Salary is $180,000 to $210,000 + bonus + stock options
Skilled Site Reliability Engineer (SRE) to join our dynamic team. The ideal candidate will have a strong background in cloud infrastructure, containerization, and software development, with a focus on enhancing system reliability, performance, and scalability. You will work closely with development and operations teams to build and maintain a robust infrastructure that supports our applications and services.
Key Responsibilities:
- Design, implement, and manage scalable cloud infrastructure on AWS.
- Utilize Docker for containerization and Kubernetes for orchestration of containerized applications.
- Develop and manage infrastructure as code using AWS CloudFormation.
- Monitor system performance, reliability, and availability; troubleshoot and resolve issues as they arise.
- Collaborate with development teams to optimize application performance and reliability.
- Implement and maintain CI/CD pipelines to streamline deployment processes.
- Work with NoSQL databases, specifically DynamoDB, to manage and optimize data storage solutions.

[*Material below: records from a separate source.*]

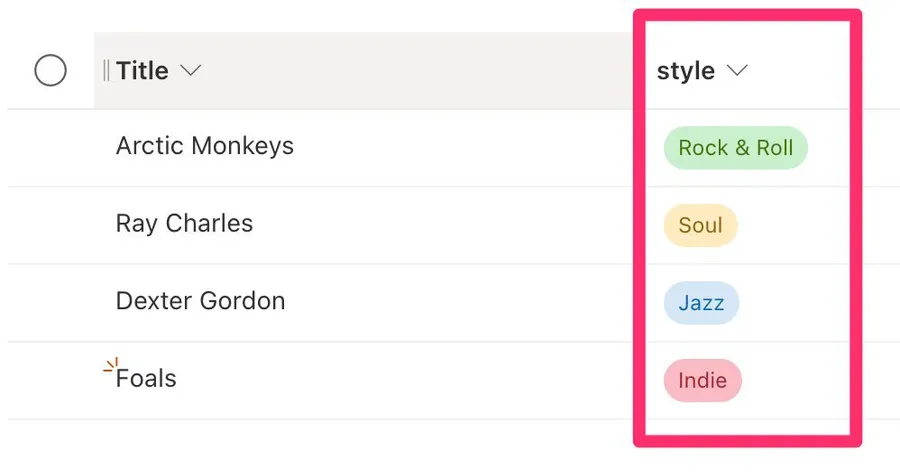The width and height of the screenshot is (900, 476).
Task: Select the Dexter Gordon row
Action: (50, 302)
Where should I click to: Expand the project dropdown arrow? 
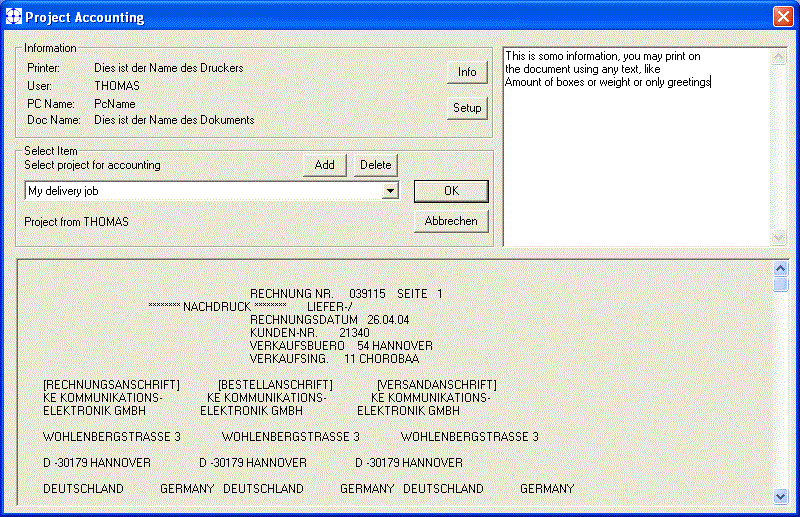pos(390,191)
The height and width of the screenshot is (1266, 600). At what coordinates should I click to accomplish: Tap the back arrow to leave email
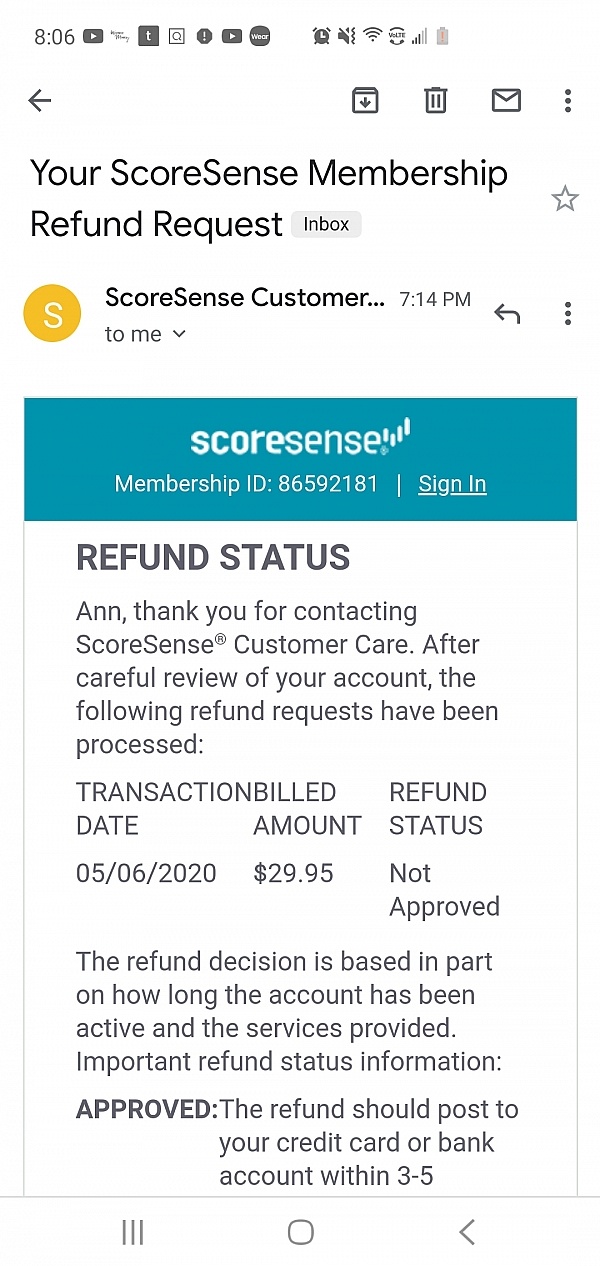(40, 100)
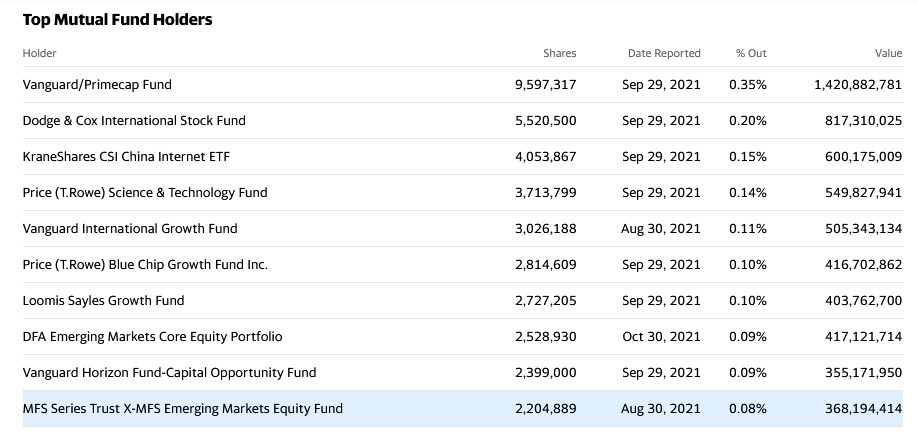Click the Value column header

[x=888, y=53]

- Write and maintain scripts and automation tools in Python, Ruby, or Java to improve operational efficiency.
- Participate in on-call rotation to ensure high availability of services.
Qualifications:
- Bachelor's degree in Computer Science, Engineering, or a related field, or equivalent experience.
- 10+ years of experience in a Site Reliability Engineering or DevOps role.
- Proficiency in Docker and Kubernetes, with hands-on experience in container orchestration.
- Strong experience with AWS services, particularly EC2, S3, Lambda, and CloudFormation.
- Familiarity with NoSQL databases, especially DynamoDB.
- Programming skills in Python, Ruby, or Java.
- Experience with monitoring and logging tools (e.g., Prometheus, Grafana, ELK Stack).
- Strong problem-solving skills and a proactive mindset.
- Excellent communication and teamwork abilities.